Task statement:
Copy out exactly the lines below that run from the one holding "This screenshot has height=815, width=1456." to the one holding "Task: Check the 2025-06 row checkbox", keeping both of those lines and no others.

Records provided:
- - - -

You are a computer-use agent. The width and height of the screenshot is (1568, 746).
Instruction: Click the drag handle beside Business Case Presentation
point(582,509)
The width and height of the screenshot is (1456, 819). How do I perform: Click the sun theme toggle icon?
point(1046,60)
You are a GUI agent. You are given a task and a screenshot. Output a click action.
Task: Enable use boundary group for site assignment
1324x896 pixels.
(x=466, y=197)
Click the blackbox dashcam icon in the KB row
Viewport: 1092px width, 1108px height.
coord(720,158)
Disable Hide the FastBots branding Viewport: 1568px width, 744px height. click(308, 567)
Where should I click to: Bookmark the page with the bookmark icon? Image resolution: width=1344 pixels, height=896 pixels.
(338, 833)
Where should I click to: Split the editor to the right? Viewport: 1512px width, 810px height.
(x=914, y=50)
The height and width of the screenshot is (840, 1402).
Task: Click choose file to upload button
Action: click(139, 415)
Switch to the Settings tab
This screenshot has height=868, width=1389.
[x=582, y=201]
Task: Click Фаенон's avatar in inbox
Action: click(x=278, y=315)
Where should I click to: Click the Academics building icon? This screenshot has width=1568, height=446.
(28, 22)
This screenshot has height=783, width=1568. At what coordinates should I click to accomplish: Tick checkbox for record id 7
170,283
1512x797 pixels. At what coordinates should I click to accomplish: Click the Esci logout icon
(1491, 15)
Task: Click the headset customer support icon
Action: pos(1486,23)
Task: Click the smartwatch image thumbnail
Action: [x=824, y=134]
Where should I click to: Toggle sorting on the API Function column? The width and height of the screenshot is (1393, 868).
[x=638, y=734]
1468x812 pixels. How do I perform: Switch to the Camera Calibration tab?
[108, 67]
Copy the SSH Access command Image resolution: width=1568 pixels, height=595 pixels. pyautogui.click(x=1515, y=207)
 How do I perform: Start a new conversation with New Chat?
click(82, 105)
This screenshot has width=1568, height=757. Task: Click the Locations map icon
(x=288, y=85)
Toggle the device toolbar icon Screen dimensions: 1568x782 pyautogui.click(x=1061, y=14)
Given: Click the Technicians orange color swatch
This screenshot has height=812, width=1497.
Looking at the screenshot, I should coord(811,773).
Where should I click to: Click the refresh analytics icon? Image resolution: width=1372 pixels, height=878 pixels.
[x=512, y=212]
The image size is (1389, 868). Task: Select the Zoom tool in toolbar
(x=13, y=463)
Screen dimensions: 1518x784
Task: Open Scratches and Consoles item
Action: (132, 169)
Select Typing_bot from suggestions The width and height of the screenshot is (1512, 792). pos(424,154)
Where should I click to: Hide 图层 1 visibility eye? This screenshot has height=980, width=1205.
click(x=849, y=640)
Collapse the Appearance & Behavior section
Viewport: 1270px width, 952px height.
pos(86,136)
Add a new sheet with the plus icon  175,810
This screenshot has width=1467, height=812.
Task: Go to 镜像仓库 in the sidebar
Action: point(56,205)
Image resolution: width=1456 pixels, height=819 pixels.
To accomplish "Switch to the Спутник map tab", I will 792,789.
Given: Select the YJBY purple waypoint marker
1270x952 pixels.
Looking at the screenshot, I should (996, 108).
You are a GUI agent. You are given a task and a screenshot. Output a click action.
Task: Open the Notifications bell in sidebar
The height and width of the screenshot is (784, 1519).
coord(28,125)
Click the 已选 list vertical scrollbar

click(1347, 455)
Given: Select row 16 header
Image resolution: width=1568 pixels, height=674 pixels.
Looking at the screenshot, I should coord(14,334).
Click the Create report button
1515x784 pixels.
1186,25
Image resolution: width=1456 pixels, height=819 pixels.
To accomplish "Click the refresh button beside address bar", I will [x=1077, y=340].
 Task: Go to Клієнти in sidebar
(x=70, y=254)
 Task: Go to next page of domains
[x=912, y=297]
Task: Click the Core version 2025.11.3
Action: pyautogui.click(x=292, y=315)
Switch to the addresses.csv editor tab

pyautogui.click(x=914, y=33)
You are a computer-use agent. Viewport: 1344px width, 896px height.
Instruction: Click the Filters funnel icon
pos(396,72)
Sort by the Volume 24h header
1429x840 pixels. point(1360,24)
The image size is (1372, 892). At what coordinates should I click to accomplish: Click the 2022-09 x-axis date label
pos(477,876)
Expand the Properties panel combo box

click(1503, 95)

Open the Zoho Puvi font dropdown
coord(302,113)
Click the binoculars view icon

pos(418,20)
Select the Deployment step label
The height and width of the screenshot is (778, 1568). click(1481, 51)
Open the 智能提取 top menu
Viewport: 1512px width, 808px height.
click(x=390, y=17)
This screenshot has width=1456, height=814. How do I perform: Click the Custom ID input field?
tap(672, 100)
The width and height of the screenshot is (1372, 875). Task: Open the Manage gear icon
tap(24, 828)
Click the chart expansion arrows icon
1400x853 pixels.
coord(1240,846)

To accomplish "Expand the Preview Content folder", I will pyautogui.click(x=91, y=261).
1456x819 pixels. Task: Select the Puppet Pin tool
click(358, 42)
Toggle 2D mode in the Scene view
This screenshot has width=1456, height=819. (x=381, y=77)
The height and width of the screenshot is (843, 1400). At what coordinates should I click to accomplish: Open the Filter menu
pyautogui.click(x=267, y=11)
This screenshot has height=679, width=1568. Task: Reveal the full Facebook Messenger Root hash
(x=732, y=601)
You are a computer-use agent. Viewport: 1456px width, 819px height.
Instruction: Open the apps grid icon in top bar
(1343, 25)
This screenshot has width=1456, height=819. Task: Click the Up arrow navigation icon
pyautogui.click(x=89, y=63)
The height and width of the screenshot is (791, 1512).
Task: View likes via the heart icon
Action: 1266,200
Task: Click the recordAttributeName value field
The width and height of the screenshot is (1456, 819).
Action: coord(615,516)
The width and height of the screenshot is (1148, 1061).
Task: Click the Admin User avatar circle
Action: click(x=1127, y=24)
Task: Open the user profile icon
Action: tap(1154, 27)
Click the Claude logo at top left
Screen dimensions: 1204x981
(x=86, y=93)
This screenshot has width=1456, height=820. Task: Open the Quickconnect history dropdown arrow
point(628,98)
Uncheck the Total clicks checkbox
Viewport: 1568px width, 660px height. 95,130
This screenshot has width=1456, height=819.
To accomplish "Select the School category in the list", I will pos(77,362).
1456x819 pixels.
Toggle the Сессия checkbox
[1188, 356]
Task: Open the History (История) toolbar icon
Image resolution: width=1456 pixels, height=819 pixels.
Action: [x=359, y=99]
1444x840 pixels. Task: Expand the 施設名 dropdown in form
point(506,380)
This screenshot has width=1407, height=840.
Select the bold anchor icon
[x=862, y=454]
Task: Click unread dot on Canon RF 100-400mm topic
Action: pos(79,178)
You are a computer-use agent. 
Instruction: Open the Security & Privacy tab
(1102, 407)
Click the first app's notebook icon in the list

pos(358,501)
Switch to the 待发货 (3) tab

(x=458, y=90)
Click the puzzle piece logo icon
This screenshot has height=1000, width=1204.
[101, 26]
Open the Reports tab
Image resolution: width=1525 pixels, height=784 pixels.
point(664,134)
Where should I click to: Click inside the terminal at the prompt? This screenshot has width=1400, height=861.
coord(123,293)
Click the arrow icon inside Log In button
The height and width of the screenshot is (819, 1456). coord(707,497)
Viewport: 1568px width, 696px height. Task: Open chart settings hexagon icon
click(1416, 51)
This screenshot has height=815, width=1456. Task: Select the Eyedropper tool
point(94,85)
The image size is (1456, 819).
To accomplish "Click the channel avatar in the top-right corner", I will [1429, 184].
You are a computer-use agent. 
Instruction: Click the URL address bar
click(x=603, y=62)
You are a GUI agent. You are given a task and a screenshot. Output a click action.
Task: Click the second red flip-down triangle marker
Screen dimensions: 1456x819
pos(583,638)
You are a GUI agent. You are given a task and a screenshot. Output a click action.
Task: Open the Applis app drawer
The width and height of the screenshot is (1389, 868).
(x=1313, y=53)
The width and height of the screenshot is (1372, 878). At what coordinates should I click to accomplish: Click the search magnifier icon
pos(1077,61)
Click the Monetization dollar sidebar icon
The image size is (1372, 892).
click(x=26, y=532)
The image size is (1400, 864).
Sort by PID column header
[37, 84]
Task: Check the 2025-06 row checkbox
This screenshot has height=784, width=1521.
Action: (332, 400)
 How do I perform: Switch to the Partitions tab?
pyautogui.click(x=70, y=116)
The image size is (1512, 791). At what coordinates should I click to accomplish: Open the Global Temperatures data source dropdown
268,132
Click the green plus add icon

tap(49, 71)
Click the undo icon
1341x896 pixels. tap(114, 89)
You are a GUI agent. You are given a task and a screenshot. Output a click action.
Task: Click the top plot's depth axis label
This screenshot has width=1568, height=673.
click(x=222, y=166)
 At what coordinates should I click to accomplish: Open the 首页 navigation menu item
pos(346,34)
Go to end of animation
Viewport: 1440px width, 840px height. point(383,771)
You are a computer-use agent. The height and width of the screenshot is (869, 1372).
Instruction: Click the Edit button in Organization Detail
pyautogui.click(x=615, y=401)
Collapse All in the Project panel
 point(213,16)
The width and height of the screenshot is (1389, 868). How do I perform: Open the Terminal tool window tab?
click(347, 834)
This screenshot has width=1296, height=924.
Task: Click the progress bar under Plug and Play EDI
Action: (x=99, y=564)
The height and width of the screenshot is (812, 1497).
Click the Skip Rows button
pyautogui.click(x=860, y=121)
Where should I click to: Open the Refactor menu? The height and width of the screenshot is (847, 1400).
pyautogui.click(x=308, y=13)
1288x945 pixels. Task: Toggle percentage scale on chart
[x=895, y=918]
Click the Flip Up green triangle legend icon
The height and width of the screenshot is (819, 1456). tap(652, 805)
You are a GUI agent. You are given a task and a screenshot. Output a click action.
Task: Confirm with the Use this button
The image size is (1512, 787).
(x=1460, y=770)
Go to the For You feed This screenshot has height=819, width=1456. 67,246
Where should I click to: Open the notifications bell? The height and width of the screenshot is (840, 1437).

- - - -

Worked solution:
This screenshot has height=815, width=1456. Task: Select the Eyedropper tool
point(94,85)
The image size is (1456, 819).
To accomplish "Click the channel avatar in the top-right corner", I will [1429, 184].
You are a computer-use agent. 
Instruction: Click the URL address bar
click(x=603, y=62)
You are a GUI agent. You are given a task and a screenshot. Output a click action.
Task: Click the second red flip-down triangle marker
Screen dimensions: 1456x819
pos(583,638)
You are a GUI agent. You are given a task and a screenshot. Output a click action.
Task: Open the Applis app drawer
The width and height of the screenshot is (1389, 868).
(x=1313, y=53)
The width and height of the screenshot is (1372, 878). At what coordinates should I click to accomplish: Click the search magnifier icon
pos(1077,61)
Click the Monetization dollar sidebar icon
The image size is (1372, 892).
click(x=26, y=532)
The image size is (1400, 864).
Sort by PID column header
[37, 84]
Task: Check the 2025-06 row checkbox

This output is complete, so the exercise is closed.